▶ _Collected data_
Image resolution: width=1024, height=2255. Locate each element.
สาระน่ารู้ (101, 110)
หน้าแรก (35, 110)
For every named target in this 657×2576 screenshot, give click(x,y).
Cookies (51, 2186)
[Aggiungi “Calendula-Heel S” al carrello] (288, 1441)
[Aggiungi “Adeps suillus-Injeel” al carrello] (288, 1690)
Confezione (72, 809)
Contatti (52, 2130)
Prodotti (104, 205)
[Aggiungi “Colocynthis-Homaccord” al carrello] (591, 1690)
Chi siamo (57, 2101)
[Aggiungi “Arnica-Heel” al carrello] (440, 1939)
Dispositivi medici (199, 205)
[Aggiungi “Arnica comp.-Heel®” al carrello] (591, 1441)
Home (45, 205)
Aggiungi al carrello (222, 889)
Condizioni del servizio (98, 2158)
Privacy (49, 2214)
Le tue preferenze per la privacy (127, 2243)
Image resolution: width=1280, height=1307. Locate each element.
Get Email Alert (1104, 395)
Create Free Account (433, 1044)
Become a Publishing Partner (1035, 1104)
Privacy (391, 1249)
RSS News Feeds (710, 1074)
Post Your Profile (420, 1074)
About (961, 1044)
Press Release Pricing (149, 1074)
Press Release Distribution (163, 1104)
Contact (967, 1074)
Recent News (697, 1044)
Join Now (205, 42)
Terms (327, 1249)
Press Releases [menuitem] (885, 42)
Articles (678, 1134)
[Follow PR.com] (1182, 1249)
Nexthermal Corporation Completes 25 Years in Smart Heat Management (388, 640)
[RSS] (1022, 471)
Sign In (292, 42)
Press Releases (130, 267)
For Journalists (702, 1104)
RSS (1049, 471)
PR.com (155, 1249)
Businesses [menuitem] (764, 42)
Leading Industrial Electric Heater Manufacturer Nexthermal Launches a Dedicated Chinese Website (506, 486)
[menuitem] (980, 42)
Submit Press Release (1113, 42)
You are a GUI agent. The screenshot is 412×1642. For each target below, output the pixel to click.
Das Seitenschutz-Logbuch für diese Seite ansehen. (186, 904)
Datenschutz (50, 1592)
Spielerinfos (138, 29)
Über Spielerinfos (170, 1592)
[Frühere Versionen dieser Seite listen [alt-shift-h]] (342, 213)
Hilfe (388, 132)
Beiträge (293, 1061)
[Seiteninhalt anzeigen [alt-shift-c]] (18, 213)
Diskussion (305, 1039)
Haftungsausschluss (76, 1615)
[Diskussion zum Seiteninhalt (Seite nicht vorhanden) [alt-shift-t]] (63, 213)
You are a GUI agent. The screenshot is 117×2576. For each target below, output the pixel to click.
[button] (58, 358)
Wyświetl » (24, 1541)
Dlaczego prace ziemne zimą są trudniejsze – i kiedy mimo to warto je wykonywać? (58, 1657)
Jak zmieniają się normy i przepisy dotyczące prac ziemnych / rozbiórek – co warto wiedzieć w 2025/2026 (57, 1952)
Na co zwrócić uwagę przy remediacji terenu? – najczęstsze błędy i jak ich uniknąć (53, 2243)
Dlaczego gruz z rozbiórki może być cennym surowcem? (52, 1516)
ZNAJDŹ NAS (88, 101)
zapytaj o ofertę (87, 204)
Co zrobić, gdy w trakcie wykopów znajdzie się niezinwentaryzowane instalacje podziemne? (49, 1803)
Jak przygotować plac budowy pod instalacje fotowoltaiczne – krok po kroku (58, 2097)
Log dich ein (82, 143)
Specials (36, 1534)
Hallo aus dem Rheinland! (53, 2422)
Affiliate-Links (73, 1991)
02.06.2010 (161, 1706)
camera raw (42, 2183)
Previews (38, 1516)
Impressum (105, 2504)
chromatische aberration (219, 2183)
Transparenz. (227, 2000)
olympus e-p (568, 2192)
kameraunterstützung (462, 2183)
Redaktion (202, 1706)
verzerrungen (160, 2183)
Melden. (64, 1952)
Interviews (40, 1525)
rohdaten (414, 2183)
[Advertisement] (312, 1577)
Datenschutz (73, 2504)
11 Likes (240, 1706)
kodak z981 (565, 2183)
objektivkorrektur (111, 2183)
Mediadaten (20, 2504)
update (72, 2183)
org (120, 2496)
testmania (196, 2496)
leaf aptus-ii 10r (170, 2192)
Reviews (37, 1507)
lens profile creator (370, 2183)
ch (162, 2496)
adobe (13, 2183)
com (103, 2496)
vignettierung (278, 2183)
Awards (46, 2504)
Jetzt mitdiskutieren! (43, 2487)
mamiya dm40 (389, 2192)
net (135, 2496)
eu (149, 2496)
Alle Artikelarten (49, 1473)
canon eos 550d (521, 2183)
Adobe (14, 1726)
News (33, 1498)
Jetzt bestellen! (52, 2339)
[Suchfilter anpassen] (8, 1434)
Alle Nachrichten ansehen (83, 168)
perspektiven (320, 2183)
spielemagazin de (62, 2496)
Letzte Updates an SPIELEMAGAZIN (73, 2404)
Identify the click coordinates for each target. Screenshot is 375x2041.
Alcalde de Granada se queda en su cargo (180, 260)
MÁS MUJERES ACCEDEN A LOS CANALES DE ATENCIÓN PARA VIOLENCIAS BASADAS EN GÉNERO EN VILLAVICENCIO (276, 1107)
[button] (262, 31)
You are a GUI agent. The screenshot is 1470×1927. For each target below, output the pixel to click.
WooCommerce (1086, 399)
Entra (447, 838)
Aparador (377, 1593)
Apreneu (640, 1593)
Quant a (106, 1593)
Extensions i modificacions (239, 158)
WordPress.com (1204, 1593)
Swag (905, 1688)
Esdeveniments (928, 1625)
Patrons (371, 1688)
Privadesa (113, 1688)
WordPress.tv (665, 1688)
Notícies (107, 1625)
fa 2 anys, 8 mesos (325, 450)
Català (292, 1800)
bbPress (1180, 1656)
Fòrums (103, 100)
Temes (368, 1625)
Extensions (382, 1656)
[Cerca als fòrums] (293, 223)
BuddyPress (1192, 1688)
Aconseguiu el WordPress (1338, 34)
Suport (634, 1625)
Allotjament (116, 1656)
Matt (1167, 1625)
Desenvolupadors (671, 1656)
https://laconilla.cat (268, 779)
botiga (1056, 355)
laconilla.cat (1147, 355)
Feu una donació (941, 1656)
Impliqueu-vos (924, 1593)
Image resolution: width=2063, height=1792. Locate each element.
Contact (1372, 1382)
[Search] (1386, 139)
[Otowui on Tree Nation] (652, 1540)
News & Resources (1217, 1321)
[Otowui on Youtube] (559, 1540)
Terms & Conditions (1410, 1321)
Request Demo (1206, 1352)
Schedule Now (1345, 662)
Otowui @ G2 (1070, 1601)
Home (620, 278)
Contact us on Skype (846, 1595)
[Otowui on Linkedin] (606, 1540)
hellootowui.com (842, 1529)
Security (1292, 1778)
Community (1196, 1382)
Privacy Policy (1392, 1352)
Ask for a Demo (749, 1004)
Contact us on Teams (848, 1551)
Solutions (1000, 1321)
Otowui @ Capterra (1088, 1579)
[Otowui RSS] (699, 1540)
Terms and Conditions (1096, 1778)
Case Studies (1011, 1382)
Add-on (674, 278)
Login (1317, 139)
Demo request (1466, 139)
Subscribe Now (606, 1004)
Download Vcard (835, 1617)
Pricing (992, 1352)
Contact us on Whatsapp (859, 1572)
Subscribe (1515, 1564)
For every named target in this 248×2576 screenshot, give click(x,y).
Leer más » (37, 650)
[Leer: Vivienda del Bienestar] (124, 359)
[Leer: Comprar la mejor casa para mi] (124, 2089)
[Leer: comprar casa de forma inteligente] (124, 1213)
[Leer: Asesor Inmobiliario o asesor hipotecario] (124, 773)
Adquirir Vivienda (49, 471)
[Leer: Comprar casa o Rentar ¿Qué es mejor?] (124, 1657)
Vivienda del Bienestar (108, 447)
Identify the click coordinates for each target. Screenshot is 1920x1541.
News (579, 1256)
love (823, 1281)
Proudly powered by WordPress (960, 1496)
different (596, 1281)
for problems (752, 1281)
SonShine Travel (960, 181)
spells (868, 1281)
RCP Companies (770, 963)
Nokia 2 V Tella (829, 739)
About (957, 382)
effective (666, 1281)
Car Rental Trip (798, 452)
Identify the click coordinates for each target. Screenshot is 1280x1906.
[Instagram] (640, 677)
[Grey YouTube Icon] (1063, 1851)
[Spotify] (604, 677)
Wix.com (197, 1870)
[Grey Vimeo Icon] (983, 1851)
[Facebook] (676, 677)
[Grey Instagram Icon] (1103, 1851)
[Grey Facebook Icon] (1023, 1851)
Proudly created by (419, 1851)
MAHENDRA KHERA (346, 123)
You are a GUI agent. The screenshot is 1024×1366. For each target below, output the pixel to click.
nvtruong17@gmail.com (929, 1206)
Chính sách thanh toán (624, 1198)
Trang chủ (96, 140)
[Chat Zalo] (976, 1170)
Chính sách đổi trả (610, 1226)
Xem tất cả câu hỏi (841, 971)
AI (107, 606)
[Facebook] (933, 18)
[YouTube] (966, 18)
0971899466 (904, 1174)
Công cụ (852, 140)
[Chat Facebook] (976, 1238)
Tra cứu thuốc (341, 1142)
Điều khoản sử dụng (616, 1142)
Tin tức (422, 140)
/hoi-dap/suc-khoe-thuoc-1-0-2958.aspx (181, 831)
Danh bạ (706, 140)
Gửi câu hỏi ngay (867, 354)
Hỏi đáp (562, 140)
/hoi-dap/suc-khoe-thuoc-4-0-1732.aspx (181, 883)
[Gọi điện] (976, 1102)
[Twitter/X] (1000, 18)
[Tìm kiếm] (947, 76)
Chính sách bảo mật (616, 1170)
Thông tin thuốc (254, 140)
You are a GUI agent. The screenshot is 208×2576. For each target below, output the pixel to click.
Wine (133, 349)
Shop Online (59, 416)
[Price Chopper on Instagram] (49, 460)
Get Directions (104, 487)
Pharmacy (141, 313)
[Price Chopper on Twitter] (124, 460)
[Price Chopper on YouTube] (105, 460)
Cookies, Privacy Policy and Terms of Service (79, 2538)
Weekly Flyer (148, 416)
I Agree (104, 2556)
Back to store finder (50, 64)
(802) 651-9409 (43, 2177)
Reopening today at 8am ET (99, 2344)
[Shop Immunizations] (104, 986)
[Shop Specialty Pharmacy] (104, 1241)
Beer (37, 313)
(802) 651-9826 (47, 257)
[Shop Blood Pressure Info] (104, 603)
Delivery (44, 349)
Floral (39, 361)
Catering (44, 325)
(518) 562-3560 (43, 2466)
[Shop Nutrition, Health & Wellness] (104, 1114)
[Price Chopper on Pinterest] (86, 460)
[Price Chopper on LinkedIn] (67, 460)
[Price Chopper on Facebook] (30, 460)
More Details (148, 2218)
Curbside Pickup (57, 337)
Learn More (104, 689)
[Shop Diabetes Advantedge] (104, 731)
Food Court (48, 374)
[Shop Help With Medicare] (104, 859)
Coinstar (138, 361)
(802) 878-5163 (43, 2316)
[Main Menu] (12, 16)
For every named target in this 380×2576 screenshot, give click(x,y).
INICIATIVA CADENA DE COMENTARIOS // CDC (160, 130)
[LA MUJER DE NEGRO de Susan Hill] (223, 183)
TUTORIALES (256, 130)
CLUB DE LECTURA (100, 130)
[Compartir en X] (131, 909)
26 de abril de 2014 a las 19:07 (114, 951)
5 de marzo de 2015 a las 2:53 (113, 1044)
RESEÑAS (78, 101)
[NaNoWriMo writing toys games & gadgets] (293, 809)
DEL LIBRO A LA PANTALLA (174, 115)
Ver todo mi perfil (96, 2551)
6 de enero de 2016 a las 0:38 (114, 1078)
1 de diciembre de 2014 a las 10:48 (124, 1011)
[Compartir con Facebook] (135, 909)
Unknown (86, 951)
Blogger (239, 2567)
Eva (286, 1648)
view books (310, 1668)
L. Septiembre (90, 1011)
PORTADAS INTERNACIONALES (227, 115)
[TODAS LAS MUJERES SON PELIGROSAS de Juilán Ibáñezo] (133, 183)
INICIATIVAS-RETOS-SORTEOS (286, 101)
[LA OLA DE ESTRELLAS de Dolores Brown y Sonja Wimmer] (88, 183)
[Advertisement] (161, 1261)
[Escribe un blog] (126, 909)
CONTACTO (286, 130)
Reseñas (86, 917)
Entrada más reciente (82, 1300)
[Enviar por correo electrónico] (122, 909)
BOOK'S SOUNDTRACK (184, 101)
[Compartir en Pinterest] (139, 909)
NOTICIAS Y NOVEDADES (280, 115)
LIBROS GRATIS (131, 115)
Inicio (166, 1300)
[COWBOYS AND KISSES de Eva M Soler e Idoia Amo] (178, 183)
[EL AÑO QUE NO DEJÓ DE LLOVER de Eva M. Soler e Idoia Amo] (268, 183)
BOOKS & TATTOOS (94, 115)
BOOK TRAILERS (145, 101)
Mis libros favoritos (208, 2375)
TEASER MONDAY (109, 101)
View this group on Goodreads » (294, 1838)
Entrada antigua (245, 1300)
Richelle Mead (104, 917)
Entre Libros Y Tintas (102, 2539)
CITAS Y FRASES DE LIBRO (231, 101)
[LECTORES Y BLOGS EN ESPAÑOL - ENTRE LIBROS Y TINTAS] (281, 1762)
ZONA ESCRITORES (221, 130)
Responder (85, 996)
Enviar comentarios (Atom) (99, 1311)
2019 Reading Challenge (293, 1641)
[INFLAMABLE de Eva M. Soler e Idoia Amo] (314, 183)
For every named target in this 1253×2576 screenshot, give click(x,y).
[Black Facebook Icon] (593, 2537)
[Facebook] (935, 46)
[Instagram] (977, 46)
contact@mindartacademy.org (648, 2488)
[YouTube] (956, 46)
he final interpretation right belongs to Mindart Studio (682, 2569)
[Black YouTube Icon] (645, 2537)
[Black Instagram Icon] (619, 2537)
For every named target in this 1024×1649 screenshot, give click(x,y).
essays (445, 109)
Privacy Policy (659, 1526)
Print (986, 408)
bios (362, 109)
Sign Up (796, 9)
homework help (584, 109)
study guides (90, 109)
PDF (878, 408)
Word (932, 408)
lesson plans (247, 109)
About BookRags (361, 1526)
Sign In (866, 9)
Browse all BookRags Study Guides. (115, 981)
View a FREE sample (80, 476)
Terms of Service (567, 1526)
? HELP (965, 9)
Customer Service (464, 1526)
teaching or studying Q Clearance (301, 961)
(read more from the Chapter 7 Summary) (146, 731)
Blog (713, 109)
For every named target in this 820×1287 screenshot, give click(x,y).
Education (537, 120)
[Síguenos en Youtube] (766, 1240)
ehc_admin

▶ _Work request_
Return only the part of the records above that opens with the line containing "Inicio (166, 1300)" and closes with the line containing "Browse all BookRags Study Guides. (115, 981)", ends included.

▶ _Output of the task_
Inicio (166, 1300)
[COWBOYS AND KISSES de Eva M Soler e Idoia Amo] (178, 183)
[EL AÑO QUE NO DEJÓ DE LLOVER de Eva M. Soler e Idoia Amo] (268, 183)
BOOKS & TATTOOS (94, 115)
BOOK TRAILERS (145, 101)
Mis libros favoritos (208, 2375)
TEASER MONDAY (109, 101)
View this group on Goodreads » (294, 1838)
Entrada antigua (245, 1300)
Richelle Mead (104, 917)
Entre Libros Y Tintas (102, 2539)
CITAS Y FRASES DE LIBRO (231, 101)
[LECTORES Y BLOGS EN ESPAÑOL - ENTRE LIBROS Y TINTAS] (281, 1762)
ZONA ESCRITORES (221, 130)
Responder (85, 996)
Enviar comentarios (Atom) (99, 1311)
2019 Reading Challenge (293, 1641)
[INFLAMABLE de Eva M. Soler e Idoia Amo] (314, 183)
For every named target in this 1253×2576 screenshot, give click(x,y).
[Black Facebook Icon] (593, 2537)
[Facebook] (935, 46)
[Instagram] (977, 46)
contact@mindartacademy.org (648, 2488)
[YouTube] (956, 46)
he final interpretation right belongs to Mindart Studio (682, 2569)
[Black YouTube Icon] (645, 2537)
[Black Instagram Icon] (619, 2537)
For every named target in this 1024×1649 screenshot, give click(x,y).
essays (445, 109)
Privacy Policy (659, 1526)
Print (986, 408)
bios (362, 109)
Sign Up (796, 9)
homework help (584, 109)
study guides (90, 109)
PDF (878, 408)
Word (932, 408)
lesson plans (247, 109)
About BookRags (361, 1526)
Sign In (866, 9)
Browse all BookRags Study Guides. (115, 981)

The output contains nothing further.